The benefit of leveraging Informatica’s Intelligent Data Management Cloud for Delta Lake on Databricks

Jul 13, 2021 |
Avadhoot Patwardhan

Accelerate your data engineering pipeline development on Databricks and govern your Delta Lake with Informatica’s Intelligent Data Management Cloud.

Leveraging Informatica's Intelligent Data Management Cloud for Delta Lake on Databricks

Informatica recently announced advanced ingestion and integration capabilities for Databricks Delta with its summer 2021 release. The new capabilities help data analysts and data scientists move large amounts of data into Databricks Delta Lake for AI, machine learning, and data science projects.

What is Delta Lake?

Delta Lake is an open format storage layer that delivers reliability, security, and performance on your data lake — for both streaming and batch operations. By replacing data silos with a single home for structured, semi-structured, and unstructured data, Delta Lake is the foundation of a cost-effective, highly scalable lakehouse.

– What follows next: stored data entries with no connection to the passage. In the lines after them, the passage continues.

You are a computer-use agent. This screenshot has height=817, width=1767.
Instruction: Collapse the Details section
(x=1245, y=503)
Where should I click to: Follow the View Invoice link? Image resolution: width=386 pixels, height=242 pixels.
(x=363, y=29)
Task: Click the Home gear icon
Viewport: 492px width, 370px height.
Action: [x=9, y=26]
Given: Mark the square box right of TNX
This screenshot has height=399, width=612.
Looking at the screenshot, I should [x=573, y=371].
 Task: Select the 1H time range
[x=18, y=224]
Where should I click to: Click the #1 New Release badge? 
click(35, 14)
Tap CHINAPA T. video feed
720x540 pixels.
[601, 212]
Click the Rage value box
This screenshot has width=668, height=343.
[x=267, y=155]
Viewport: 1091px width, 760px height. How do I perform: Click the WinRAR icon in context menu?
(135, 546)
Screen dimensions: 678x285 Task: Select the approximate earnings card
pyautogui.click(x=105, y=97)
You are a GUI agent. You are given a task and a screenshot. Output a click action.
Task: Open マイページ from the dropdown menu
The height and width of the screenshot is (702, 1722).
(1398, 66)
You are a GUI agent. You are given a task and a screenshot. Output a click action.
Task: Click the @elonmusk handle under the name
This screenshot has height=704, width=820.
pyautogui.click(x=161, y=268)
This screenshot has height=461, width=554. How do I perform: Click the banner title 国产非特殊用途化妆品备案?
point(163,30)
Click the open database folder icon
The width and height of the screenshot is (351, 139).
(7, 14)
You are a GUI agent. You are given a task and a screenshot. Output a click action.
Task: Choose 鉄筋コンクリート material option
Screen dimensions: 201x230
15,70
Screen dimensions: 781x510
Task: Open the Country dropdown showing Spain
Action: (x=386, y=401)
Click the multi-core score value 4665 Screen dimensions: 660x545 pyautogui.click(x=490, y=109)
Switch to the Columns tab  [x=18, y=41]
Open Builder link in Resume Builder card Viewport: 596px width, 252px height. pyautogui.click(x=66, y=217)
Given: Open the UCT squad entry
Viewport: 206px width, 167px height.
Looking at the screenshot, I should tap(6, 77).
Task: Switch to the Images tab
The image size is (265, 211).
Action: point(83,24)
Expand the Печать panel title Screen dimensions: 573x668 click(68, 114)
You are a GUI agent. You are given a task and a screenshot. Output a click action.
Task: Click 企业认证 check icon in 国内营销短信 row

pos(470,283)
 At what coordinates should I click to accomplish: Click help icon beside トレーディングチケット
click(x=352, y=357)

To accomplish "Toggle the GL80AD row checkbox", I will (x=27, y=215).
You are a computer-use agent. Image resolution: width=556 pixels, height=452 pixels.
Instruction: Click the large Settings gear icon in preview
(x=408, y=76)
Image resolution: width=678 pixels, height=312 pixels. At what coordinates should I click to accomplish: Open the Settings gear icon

Without fast access to accurate and prepared datasets, data teams are challenged to build accurate AI and ML models. In addition, inaccurate or incomplete data can skew results and undermine confidence in AI and ML projects.

If you are a data scientist or data analyst who deals with petabytes of data and performs complex analysis on top of it, by now you will have heard of Databricks Delta.  With the availability of open, cost-effective unified cloud data infrastructure, businesses can access all data within their organization. This data is useful for a variety of downstream applications, but we’d like to focus on two types of data consumers – data analysts and data scientists who are developing new machine learning models to reliably forecast important business insights.

Advantages of Delta Lake

One of the most important requirements for data scientists and data analysts solving business-critical problems is to have access to accurate, curated, and reliable data. Databricks Delta plays a critical role filling this demand with its multi-cloud presence and support for ACID (atomicity, consistency, isolation, durability) transactions. In an era where machine learning is poised to disrupt any industry, the data lakehouse is a modern data management architecture that dramatically simplifies enterprise data infrastructure and accelerates innovation.

Previously, organizations used to isolate reporting and ML modeling use cases, so separate data lake and cloud data warehouse deployments were common. However, overlap between reporting and ML modeling has brought the two categories together. It is now more advantageous to source data for both use cases from a single data lakehouse, such as Databricks Delta.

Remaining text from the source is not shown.